她在旁边,别人就不会议论她,只能说别人家的事。
“赵家给赵迎弟相看人家呢。”
有个妇人压低声音说:“媒婆给说的男人我知道,是隔壁村的一个混子,爱喝酒打人,脑子也有点问题,聘礼长到了十两都没人嫁,附近人都知道没人愿意把姑娘往火坑里推,就这个赵老婆子见钱眼开……”
这妇人叹了口气:“迎弟嫁过去就没个好。”
有人接话:“赵老婆子这样迎弟她娘不管啊?”
张桂芝冷笑:“她?她现在一门心思都在肚子里那个身上哪里会管女儿?”
赵家的人品全村人都知道,女人们觉得男人就是天。
可她们的天很不争气。
他们不知道,大家对他们的笑话并不是因为他们没有儿子。
村里人大都重男轻女,因为古代男人确实可以有更多社会地位和权力,也是拉动社会发展的重要的劳动力。
可没人能像赵家那么奇葩极品。
“赵迎弟同意吗?”苏唯忽然问了一句。
树下闲聊
赵迎弟?
“她同不同意有什么要紧?父母之命,媒妁之言,还不是得听长辈的。”
一个妇人叹了口气,当年她也不喜欢她男人,不也这么嫁过来了,五年生了四个孩子,村里人人都夸她能干,说她有福气,可其中的辛苦只有她自己知道。

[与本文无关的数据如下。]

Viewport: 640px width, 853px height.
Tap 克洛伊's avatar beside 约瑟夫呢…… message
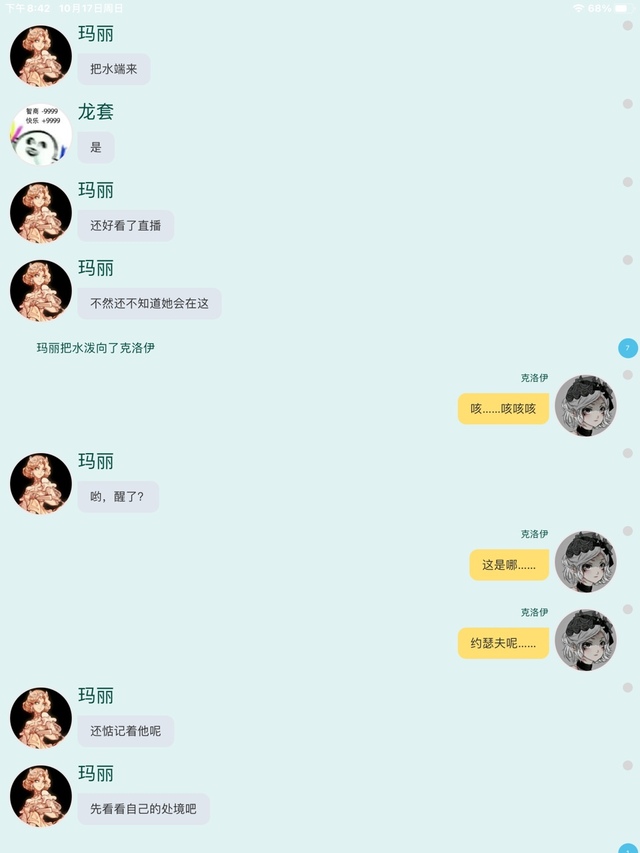(x=586, y=640)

其他人也说:“迎弟娘就是个面糊,不敢反抗赵老婆子?更何况替赵迎弟说。”
“就是,没准她也巴不得拿赵迎弟出去换银子,给她肚子里的那个呢。”
苏唯听着不觉得好笑,她只觉得悲哀,古代女人连自己婚姻也做不了主,感觉像个物品。
她本来不想听下去了,可是赵母又晃悠来了,依旧是挺着肚子一脸得意的炫耀她肚子里的“儿子”又踢了她一脚。
苏唯就不明白了,明明她和赵老婆子也是女人,为什么还对女人恶意那么大?如果真的那么嫌弃女人,那她们不是应该先嫌弃自己?既然嫌弃自己为什么不去死。
苏唯本来就是吃瓜,可是赵母那一套以夫为天的言论已经恶心到她了。
她实在听不下去,于是忍不住插了一句嘴:“赵婶子说的对极了。”
赵母听到有人赞成,虽然是个讨厌的人,也很高兴:“沈二媳妇也觉得我说的对吧?咱们女人活着不就是靠男人么?生不出儿子,不能给男人延续香火还叫什么女人?”
她努努嘴,目的很明确的看向李家的方向,这个地方离李光棍家不远,她的声音也足够让梁大姐听见,她就是故意的,这不是第一次了,她和赵老婆子认为梁大姐委身两个男人就该上吊去死,还敢活着出来招摇……
苏唯也见过梁大姐一次,她和李光棍一起去地里,人胖了一下,脸上也有了笑容,抱着孩子,跟着自家男人,一家三口看起来可幸福了。
这种幸福并不是有人想看到的。
比如梁家人,比如赵母。
梁家人很好理解,恶臭的一家人,可苏唯觉得赵母这个人很迷,她是受害者,可是她又要可劲的加害她认为比她惨的梁大姐。